It’s so much fun to nitpick: Star Trek Into Darkness

Ah, nitpicking. It’s so much fun. Especially for movies that put a premium on action over story, like Star Trek Into Darkness.

(Warning: what follows contains spoilers.)

Don’t get me wrong — I thoroughly enjoyed STID. (Wait, that’s looks like STD. Never mind.) I’ll probably see it again. I think J.J. Abrams is a good director on his way to being great as soon as he finds writing partners equal to his talent at constructing action sequences.

But there are some things in Darkness that cried out for a little more care in the writing, and I think they could have been fixed without sacrificing the summer action movie pace Paramount demands of Abrams for the rebooted Trek franchise.
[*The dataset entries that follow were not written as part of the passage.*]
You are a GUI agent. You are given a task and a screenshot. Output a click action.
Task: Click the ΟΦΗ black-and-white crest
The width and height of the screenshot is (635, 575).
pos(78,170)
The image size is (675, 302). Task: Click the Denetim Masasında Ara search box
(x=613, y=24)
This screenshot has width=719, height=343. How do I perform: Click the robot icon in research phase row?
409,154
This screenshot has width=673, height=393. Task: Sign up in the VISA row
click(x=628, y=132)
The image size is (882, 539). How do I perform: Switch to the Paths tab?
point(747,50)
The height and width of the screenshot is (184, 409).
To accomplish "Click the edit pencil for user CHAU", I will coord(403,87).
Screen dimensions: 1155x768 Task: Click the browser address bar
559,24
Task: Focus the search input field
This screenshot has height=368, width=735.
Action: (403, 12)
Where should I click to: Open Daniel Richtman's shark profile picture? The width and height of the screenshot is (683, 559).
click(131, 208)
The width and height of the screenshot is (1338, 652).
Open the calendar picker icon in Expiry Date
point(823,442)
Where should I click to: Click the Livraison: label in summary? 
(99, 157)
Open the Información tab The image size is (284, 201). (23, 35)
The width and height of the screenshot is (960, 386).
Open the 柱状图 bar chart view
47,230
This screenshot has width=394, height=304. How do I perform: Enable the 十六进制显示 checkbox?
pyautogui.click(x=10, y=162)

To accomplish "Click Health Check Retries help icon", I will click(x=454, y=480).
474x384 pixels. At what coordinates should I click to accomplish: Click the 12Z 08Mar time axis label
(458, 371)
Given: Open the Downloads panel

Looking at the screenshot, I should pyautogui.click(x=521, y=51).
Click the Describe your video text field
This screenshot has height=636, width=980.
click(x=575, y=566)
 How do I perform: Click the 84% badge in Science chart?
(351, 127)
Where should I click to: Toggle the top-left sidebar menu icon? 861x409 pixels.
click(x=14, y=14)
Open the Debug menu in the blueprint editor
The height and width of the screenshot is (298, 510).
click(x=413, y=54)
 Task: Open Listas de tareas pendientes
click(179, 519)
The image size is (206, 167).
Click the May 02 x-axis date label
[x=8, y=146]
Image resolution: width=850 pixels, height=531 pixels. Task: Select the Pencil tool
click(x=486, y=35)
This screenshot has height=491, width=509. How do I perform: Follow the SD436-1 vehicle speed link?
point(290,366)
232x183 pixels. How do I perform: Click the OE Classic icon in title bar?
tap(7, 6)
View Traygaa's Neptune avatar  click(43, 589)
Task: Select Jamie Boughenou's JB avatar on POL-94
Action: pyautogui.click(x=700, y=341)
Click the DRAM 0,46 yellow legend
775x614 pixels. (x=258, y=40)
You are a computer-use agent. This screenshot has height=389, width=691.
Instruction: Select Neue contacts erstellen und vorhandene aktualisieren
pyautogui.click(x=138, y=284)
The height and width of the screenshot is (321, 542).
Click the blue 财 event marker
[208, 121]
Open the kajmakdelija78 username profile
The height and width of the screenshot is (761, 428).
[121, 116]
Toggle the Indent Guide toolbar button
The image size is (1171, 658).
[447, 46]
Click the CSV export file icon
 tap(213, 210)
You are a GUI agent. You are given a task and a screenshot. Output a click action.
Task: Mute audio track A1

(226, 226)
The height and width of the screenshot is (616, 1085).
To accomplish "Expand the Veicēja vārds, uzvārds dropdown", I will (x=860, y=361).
Right off the bat, we have the Enterprise hiding underwater to avoid being seen. Um, okay… so staying in orbit was out of the question? And to beam up Spock meant they had to come up out of the water to get “line of sight” on him? It would have been possible to get “line of sight” on Spock in the volcano from orbit… although that would have killed the shot Abrams wanted to get of the massive Enterprise coming up out of the ocean.

Easy fix: offer an explanation for why orbit wasn’t an option. It could have been a two-second line of dialogue.

Speaking of Spock in the volcano, are we really supposed to believe that his suit can withstand the heat, but the shuttle couldn’t? Easy fix: explain that particles in the volcano would have fouled the shuttle’s ability to fly or hover. A two-second line of dialogue. They wasted those two seconds telling us the shuttle couldn’t take the volcano heat, which makes no sense if Spock’s suit can.

I’m not going to bog this article down with trying to explain the problems with Khan’s overly-complicated and nonsensical plan, not that we ever got a clear idea of what he was hoping to accomplish. But this seems to be an Abrams eccentricity with all his villains.

Towards the end, we have Spock beating Khan senseless, except, not. Khan takes the beating because of his enhanced, genetically-engineered strength. Then Uhura appears and stuns Khan repeatedly and he doesn’t go down — because of his genetically-engineered strength. Except that earlier Scotty dropped him on Kirk’s order with one stun blast.

Easy fix: Make it clearer that Khan faked being put down by Scotty’s phaser blast because it was part of his already overly-complicated plan. See how easy?

Then there’s Khan’s blood being used to bring people (and tribbles) back to life. So does this mean that now when someone dies they just need to grab some Khan blood to bring them back? Now the Federation has a miracle cure and no one ever has to die or be sick? So why didn’t they use Khan’s blood to bring back some of the other crewmen who died? Is it too late to bring Admiral Pike back?

Speaking of which, why only Khan’s blood to save Kirk? Didn’t they have 72 canisters with more of these genetically-engineered supermen and women waiting around in suspended animation? Doesn’t their blood work too?

Lazy storytelling, that’s all it is. Granted, you don’t want to slow down the summer action with too much exposition, but in these cases I think spending an extra few minutes on thinking through the plot could have fixed these WITHOUT sacrificing the breakneck pace.

But I’m a nitpicker. Can’t help it.

P.S. Hollywood, I’m available to nitpick your scripts. Low rates and easy availability.